◆ EXCERPTED RECORDS ◆
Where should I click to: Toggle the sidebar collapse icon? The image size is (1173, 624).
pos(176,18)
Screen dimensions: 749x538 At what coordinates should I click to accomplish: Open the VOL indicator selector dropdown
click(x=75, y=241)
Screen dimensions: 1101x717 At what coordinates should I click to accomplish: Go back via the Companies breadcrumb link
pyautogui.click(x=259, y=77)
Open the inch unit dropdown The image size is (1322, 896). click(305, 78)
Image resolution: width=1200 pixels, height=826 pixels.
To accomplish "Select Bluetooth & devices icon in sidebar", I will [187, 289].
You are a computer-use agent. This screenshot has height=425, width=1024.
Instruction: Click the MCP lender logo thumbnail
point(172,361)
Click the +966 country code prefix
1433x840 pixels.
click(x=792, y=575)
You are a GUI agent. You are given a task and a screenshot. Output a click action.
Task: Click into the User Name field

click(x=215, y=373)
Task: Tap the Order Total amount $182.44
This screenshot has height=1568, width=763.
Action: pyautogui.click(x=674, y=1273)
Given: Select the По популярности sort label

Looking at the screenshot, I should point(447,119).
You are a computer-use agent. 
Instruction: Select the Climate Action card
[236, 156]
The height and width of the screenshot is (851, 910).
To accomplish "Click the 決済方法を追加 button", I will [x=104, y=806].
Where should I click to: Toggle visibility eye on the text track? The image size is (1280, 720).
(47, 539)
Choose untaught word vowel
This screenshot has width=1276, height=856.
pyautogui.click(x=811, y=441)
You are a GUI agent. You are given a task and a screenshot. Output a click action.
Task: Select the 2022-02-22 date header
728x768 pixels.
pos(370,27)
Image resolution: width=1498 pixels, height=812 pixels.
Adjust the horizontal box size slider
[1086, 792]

◆ WHAT IS BEING ASKED ◆
Go through the material above and return each line that holds the word "agent".

◆ TASK OUTPUT ◆
You are a computer-use agent. This screenshot has height=425, width=1024.
You are a GUI agent. You are given a task and a screenshot. Output a click action.
You are a computer-use agent. 
You are a GUI agent. You are given a task and a screenshot. Output a click action.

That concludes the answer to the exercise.